How can we merge the content of the two files together and store them to utf.txt without displaying garbled characters? We can convert the content of the two files into a UTF-8 format, because the UTF-8 contains Chinese encoding and Japanese encoding.Copy codeThe Code is as follows: # coding = UTF-8
Try:
JAP = open ("e:/jap.txt", "r ")
CHN = open ("e:/chn.txt", "r ")
UTF = open ("e:/utf.txt", "w ")
Jap_text = JAP. readline ()
Chn_text = CHN. readline ()
# Decode into a UTF-16, then encode into a UTF-8
Japan _ text_utf8 = Japan _ text.decode ("SHIFT_JIS"). encode ("UTF-8") # Do not convert to UTF-8 can also
Chn_text_utf8 = chn_text.decode ("GB2312"). encode ("UTF-8") # The encoding method is case-sensitive, and the same is true for UTF-8.
UTF. write (jap_text_utf8)
UTF. write (chn_text_utf8)
Handle t IOError, e:
Print "open file error", e

IV. The Tk Library supports ascii, UTF-16, UTF-8
Copy codeThe Code is as follows: # coding = UTF-8
From Tkinter import *
Try:
JAP = open ("e:/jap.txt", "r ")
Str1 = JAP. readline ()
Handle t IOError, e:
Print "open file error", e
Root = Tk ()
Label1 = Label (root, text = str1.decode ("SHIFT_JIS") # garbled characters are displayed if no decode exists.
Label1.grid ()
Root. mainloop ()

The above is the basic process of learning python to process python encoding. I hope it will be helpful to you.

Contact Us

The content source of this page is from Internet, which doesn't represent Alibaba Cloud's opinion; products and services mentioned on that page don't have any relationship with Alibaba Cloud. If the content of the page makes you feel confusing, please write us an email, we will handle the problem within 5 days after receiving your email.

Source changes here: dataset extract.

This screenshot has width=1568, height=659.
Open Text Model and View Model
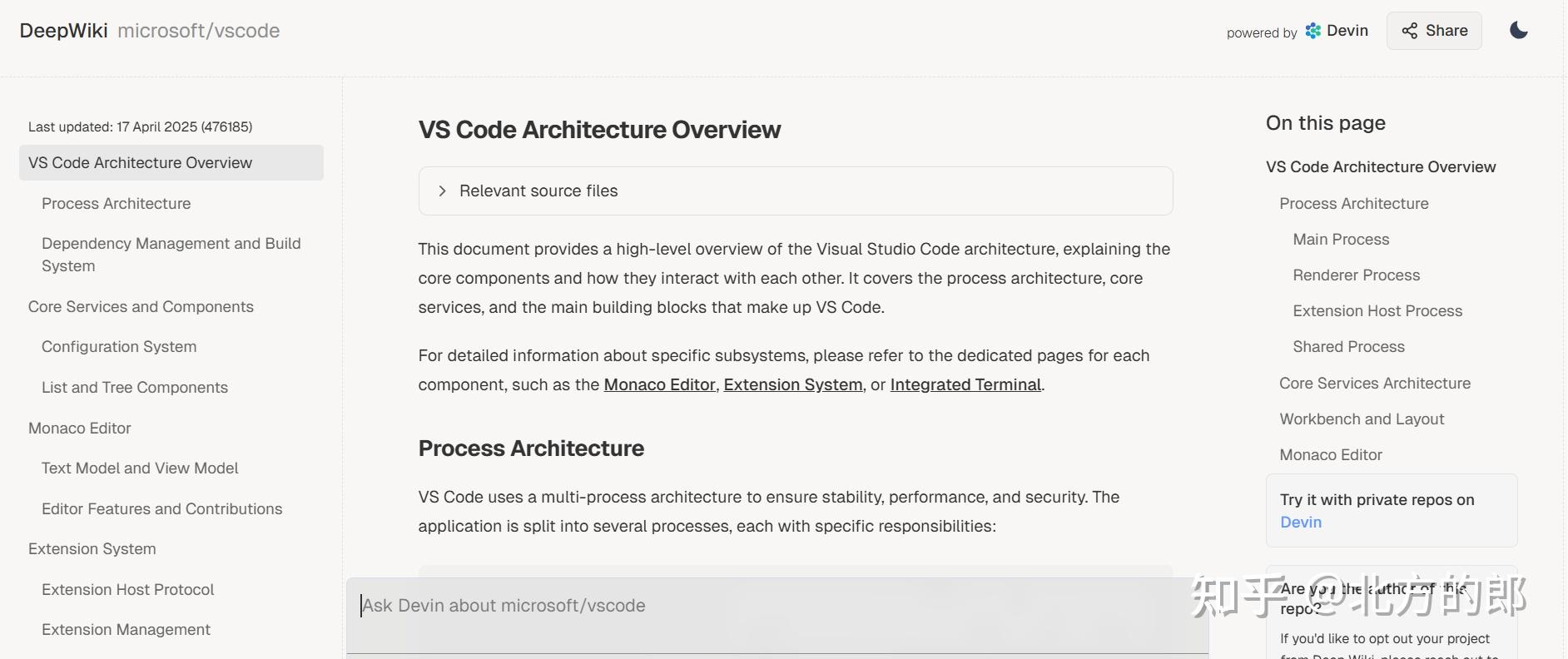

If you find any instances of plagiarism from the community, please send an email to: info-contact@alibabacloud.com and provide relevant evidence. A staff member will contact you within 5 working days.

A Free Trial That Lets You Build Big!

Start building with 50+ products and up to 12 months usage for Elastic Compute Service

  • Sales Support

    1 on 1 presale consultation

  • After-Sales Support

    24/7 Technical Support 6 Free Tickets per Quarter Faster Response

  • Alibaba Cloud offers highly flexible support services tailored to meet your exact needs.